本文给出 读取解析整个文件的自定义FileInputFormat——WholeFileInputFormat,最终可实现以文件名作Key,整个文件内容作Value,存储至HBase。
package file;
import java.io.IOException;
import org.apache.hadoop.conf.Configuration;
import org.apache.hadoop.fs.FSDataInputStream;
import org.apache.hadoop.fs.FileSystem;
import org.apache.hadoop.fs.Path;
import org.apache.hadoop.hbase.client.Put;
import org.apache.hadoop.hbase.mapreduce.TableOutputFormat;
import org.apache.hadoop.hbase.mapreduce.TableReducer;
import org.apache.hadoop.hbase.util.Bytes;
import org.apache.hadoop.io.BytesWritable;
import org.apache.hadoop.io.LongWritable;
import org.apache.hadoop.io.NullWritable;
import org.apache.hadoop.io.Text;
import org.apache.hadoop.mapreduce.InputSplit;
import org.apache.hadoop.mapreduce.Job;
import org.apache.hadoop.mapreduce.JobContext;
import org.apache.hadoop.mapreduce.Mapper;
import org.apache.hadoop.mapreduce.RecordReader;
import org.apache.hadoop.mapreduce.TaskAttemptContext;
import org.apache.hadoop.mapreduce.Reducer.Context;
import org.apache.hadoop.mapreduce.lib.input.FileInputFormat;
import org.apache.hadoop.mapreduce.lib.input.FileSplit;
public class FileInputFormatMake {
public static void main(String arge[]) throws IOException, InterruptedException, ClassNotFoundException{
Configuration conf =new Configuration();
//设置zookeeper
conf.set("hbase.zookeeper.quorum", "hadoop00");
//设置hbase表名称
conf.set(TableOutputFormat.OUTPUT_TABLE, "tool");
//将该值改大,防止hbase超时退出
conf.set("dfs.socket.timeout", "180000");
Job job = new Job(conf,"HBaseBatchImport");
job.setMapperClass(BatchImportMapper.class);
job.setReducerClass(BatchImportReducer.class);
job.setNumReduceTasks(1);
//设置map的输出,不设置reduce的输出类型
job.setMapOutputKeyClass(Text.class);
job.setOutputValueClass(Text.class);
job.setInputFormatClass(WholeFileInputFormat.class);
//不设置输出路径,设置输出格式类型
job.setOutputFormatClass(TableOutputFormat.class);
FileInputFormat.setInputPaths(job, "hdfs://hadoop00:9000/tool");//tool文件夹下有多个文件
job.waitForCompletion(true);
}
static class BatchImportMapper extends Mapper<Text,Text,Text,Text>{
@Override
protected void map(Text key, Text value, Context context) {
try {
context.write(key, value);
} catch (IOException e) {
e.printStackTrace();
} catch (InterruptedException e) {
e.printStackTrace();
}
}
}
static class BatchImportReducer extends TableReducer<Text,Text,NullWritable>{
@Override
protected void reduce(Text k2, Iterable<Text> v2,Context context)

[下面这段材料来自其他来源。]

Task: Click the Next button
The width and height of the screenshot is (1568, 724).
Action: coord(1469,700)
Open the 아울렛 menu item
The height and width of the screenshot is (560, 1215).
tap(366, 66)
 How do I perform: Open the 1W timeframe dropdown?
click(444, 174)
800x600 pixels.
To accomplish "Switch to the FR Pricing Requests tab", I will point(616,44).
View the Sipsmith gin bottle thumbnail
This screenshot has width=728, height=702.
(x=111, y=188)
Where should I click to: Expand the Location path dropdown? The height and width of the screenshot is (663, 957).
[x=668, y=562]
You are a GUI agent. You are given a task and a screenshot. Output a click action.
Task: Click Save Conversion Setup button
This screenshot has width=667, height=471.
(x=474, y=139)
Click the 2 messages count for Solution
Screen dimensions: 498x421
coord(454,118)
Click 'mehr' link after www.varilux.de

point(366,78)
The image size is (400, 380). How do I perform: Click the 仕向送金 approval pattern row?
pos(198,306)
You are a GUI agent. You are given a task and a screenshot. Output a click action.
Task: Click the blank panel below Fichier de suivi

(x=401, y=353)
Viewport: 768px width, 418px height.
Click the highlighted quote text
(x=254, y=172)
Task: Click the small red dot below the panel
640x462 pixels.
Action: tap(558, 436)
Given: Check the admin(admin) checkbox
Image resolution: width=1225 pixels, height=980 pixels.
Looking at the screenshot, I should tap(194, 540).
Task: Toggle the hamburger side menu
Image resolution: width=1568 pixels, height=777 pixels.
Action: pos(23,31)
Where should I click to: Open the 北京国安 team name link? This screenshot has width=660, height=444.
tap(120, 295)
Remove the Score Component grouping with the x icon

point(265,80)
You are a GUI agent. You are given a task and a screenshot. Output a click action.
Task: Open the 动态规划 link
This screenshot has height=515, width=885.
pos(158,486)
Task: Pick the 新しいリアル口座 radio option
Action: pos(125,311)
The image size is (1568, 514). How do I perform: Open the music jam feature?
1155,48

throws IOException, InterruptedException {
for(Text text:v2){
Put put = new Put(Bytes.toBytes(k2.toString()));
put.add(Bytes.toBytes("context"), Bytes.toBytes("value"), Bytes.toBytes(text.toString()));
context.write(NullWritable.get(), put);
}
}
}
static class WholeFileInputFormat extends FileInputFormat{
@Override
protected boolean isSplitable(JobContext context, Path filename) {
return false;
}
@Override
public RecordReader createRecordReader(InputSplit split,
TaskAttemptContext context) throws IOException,
InterruptedException {
return new WholeFileRecordReader();
}
}
static class WholeFileRecordReader extends RecordReader{
private FileSplit fileSplit;
private FSDataInputStream fis;
private Text key = null;
private Text value = null;
private boolean processed = false;
@Override
public void initialize(InputSplit inputSplit, TaskAttemptContext context)
throws IOException, InterruptedException {
fileSplit = (FileSplit)inputSplit;
Configuration job = context.getConfiguration();
Path file = fileSplit.getPath();
FileSystem fs = file.getFileSystem(job);
fis = fs.open(file);
}
@Override
public boolean nextKeyValue() throws IOException, InterruptedException {
if(key == null){
key = new Text();
}
if(value == null){
value = new Text();
}
if(!processed){
byte[] content = new byte[(int)fileSplit.getLength()];
Path file = fileSplit.getPath();
System.out.println(file.getName());
key.set(file.getName());
org.apache.hadoop.io.IOUtils.readFully(fis, content, 0, content.length);
String sendString=new String( content , "ISO-8859-1" );
System.out.println(sendString);
value.set(new Text(sendString));
processed = true;
return true;
}
return false;
}
@Override
public Text getCurrentKey() throws IOException, InterruptedException {
// TODO Auto-generated method stub
return this.key;
}
@Override
public Text getCurrentValue() throws IOException,
InterruptedException {
return this.value;
}
@Override
public float getProgress() throws IOException, InterruptedException {
// TODO Auto-generated method stub
return processed ? fileSplit.getLength() : 0;
}
@Override
public void close() throws IOException {
}
}
}